If you can afford it I feel Cascade VB3.5 with the embedded lead layer is one hell of a product. No I have not used it but several people I hold in high regard from ECA rant and rave about VB3.5 but its expensive as hell. IIRC its $189.00+shipping for 14sqft.Oooouch


----------



## durwood (Mar 7, 2007)

GlasSman said:


> When they say the product has stretch to it they aren't saying it's as stretchable as an elastic band. Just slightly more than another product.
> 
> I have some Neoprene and it isn't very stretchable by any means. It is a very stable material that won't lose any of it's structure or durability over time.
> 
> Neoprene is a superior sound barrier compared to Ensolite. And the fact that it 's available in 1/4" vs 1/8" that Ensolite is available makes it even more effective.

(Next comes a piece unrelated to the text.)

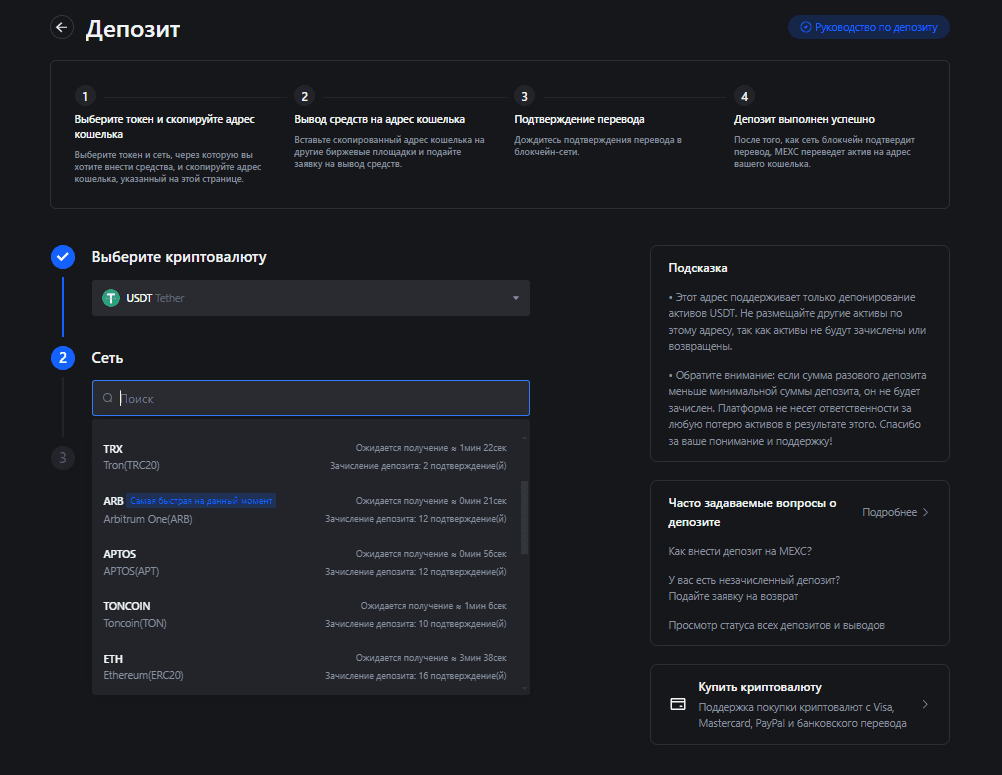Viewport: 1002px width, 775px height.
Task: Click the search magnifier icon in network field
Action: pyautogui.click(x=107, y=398)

If it's not very elastic, it could become a "flapper" and make things worse. Ensolite conforms to more complex shapes rather then just flat panels and would probably stay put better. I have only used ensolite though so I'm just voicing my concerns.


----------



## Rudeboy (Oct 16, 2005)

Both are good products and Over Kill used to be neoprene but isn't anymore. Jeez, not worth fighting about. I can guarantee you that both Rick and Anthony would say both are very good. There are differences, but it isn't like you are going to regret going with one over the other for the rest of your days. I've used both. Over Kill is very slightly denser than Ensolite. Over Kill might be a slightly better barrier and Ensolite might be a very slightly better absorber. Who knows?

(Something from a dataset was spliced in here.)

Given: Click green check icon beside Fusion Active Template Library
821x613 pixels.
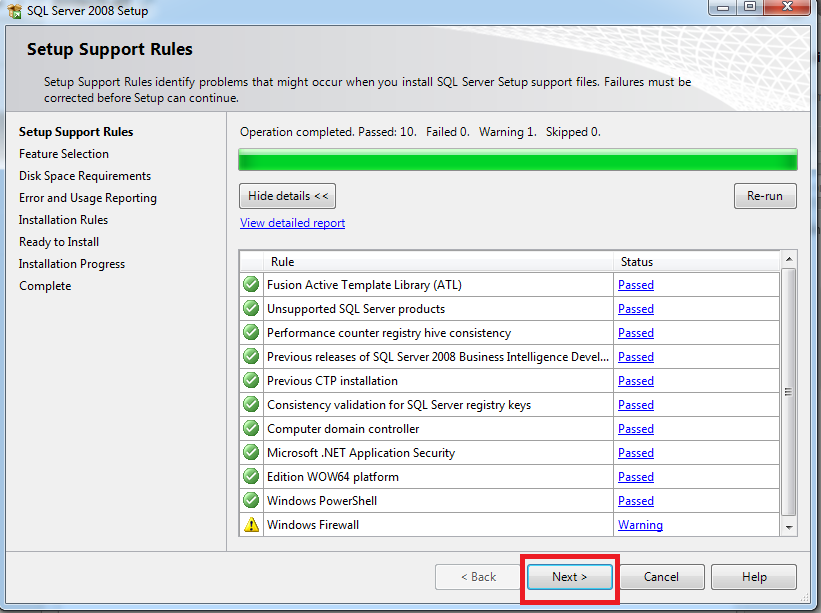Looking at the screenshot, I should tap(251, 285).
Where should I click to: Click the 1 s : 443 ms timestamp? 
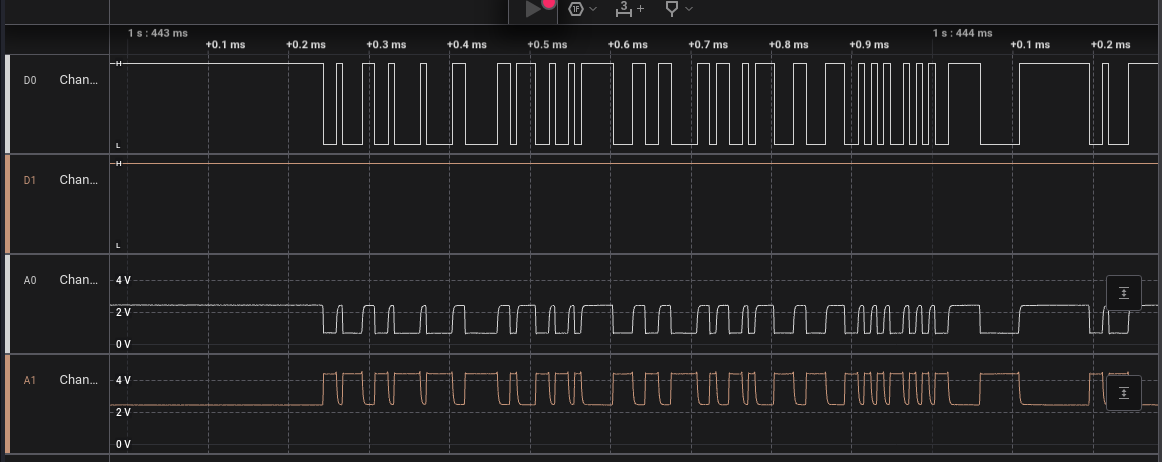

There's a more important concern with Abqrb2000's plan - don't use open cell foam in your doors. It will hold water, grow mildew, smell like hell and cause your doors to rust. If you waterproof open cell foam, you are making it closed cell, so just start with something appropriate for the environment.


----------



## jay (Sep 12, 2005)

Genxx said:


> *GlasSman*-Where are buying your Neoprene from. What is the cost where you are getting it from. I was thinking there was some on ebay.
> 
> If you can afford it I feel Cascade VB3.5 with the embedded lead layer is one hell of a product. No I have not used it but several people I hold in high regard from ECA rant and rave about VB3.5 but its expensive as hell. IIRC its $189.00+shipping for 14sqft.Oooouch


you can always go the diy route and purchase some lead sheet to create your own sandwich


----------



## Rudeboy (Oct 16, 2005)

jay said:


> you can always go the diy route and purchase some lead sheet to create your own sandwich


That really is the best idea, gives you complete control over the components you use and will undoubtedly save you a lot. You can do the same thing with mass loaded vinyl, but lead is supposed to be superior.

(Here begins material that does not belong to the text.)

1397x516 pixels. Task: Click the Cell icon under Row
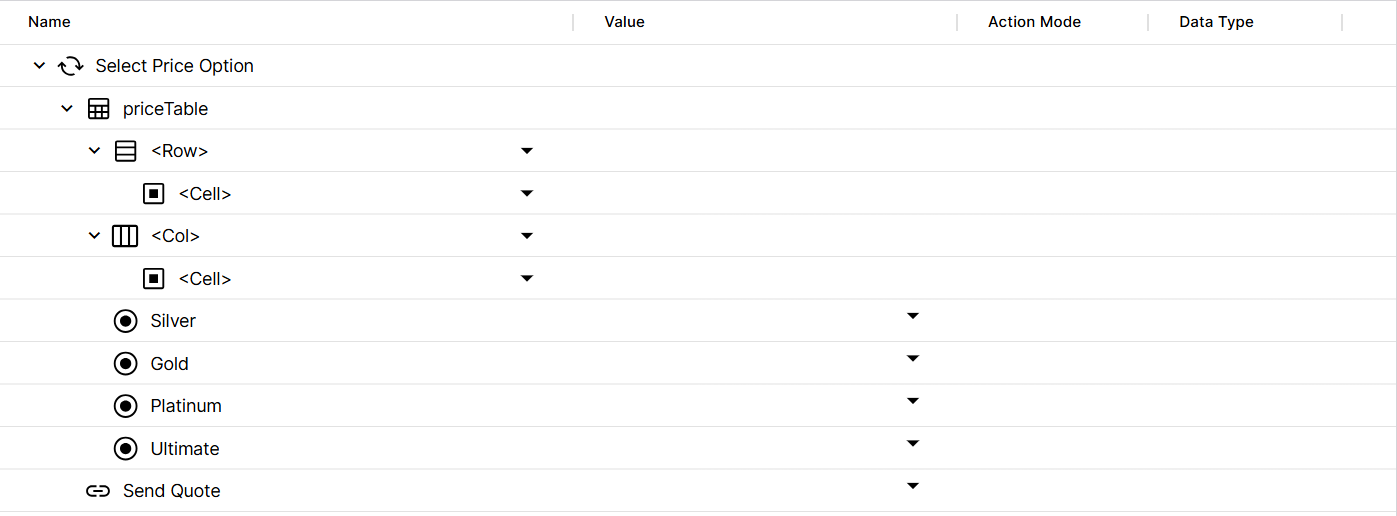(154, 194)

Neither of these should be considered a general purpose substitute for the thin sheets of closed cell foam we lay everywhere for good measure. Use it only where you need to block the path of a noise source.


----------



## Kenny Bania (Aug 1, 2007)

******** it isn't more flexible, it's rubber! But why fight, lets learn.


Products > Neoprene - by DuPont

Neoprene polychloroprene is an extremely versatile *synthetic rubber *with more than 75 years of proven performance in a broad industry spectrum. It was originally developed as an oil-resistant substitute for natural rubber. Neoprene is noted for a unique combination of properties, which has led to its use in thousands of applications in diverse environments.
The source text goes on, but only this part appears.